The implementation uses a blocked, right-looking variant for the LU factorization as it is described in [DHW98]. For the update of a single row and column of blocks, we need to perform three different operations which are shown as colors in Fig. 7. In every iteration, the LU factorization for a block in the diagonal of the matrix is calculated which is marked green in the visualization. All grey-colored blocks on the left and top of this block are already updated and will require no further processing. The resulting lower matrix \(L\) is used to update all blocks on the right of the LU block. Since they are the top-most blocks which still require an update, they are in the following called _top-blocks_. The upper matrix \(U\) is used to update all blocks below the current LU-block. These are the left-most blocks which require an update so they are called _left-blocks_ in the following. All other blocks are updated using the results of the left- and top-blocks and matrix multiplication.

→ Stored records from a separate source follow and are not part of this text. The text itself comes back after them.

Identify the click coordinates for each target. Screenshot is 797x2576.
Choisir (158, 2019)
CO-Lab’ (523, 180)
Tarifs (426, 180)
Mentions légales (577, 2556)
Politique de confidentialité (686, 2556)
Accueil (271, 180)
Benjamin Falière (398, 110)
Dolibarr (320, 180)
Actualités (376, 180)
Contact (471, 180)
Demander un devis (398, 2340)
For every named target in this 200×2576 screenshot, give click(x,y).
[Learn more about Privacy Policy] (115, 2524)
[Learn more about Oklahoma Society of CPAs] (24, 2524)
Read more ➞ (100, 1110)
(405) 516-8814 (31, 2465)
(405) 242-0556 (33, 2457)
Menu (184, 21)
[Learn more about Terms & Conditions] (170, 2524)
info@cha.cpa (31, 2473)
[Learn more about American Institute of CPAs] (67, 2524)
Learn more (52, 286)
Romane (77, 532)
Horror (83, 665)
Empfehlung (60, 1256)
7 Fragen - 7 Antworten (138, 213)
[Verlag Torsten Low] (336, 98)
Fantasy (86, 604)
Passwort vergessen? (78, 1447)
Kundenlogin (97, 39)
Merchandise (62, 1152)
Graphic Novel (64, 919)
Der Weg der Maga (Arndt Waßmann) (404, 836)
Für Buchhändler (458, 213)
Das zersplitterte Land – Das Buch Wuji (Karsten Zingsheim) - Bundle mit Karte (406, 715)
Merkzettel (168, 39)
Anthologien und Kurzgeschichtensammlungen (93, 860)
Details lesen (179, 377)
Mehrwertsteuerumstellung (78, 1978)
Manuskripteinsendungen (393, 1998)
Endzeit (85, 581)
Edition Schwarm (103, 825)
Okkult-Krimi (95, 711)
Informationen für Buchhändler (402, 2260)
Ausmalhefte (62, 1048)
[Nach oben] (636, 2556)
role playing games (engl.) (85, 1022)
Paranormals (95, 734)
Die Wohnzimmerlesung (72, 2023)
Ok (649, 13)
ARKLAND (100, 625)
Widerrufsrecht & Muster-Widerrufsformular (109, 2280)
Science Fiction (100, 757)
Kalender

Visualization of the operations performed on different blocks of the matrix in a single iteration is missing! — Fig. 7 Visualization of the operations performed on different blocks of the matrix in a single iteration. The grey blocks will not be updated in the iteration.

The decribed operations are implemented in four separate kernel types with additional kernels for the network communication. To make the best use of the hardware, three of the kernels kernels are executed simultaneoulsy and data is streamed through the kernels using a row-wise exchange-and-update-approach. Data is forwarded using channels and the required routing of data is handled by the network kernels. Every calculation kernel will load a single block of the matrix into a local memory buffer and perform the update. The size of the block that will be loaded to local memory can be speicified with the LOCAL_MEM_BLOCK_LOG parameter, which is the logarithm of base two of the width of the block in number of values. It will affect the local memory usage of the design and also the performance because larger buffer sizes will increase the utilization of the calculation pipeline. Additionally, all kernels use a second level block-based approach to update the local memory block. The block size for the second level can be specified with REGISTER_BLOCK_LOG. This parameter takes effect on the amount of calculations that will be done in parallel. The pipeline will issue the update of one second level block per clock cycle.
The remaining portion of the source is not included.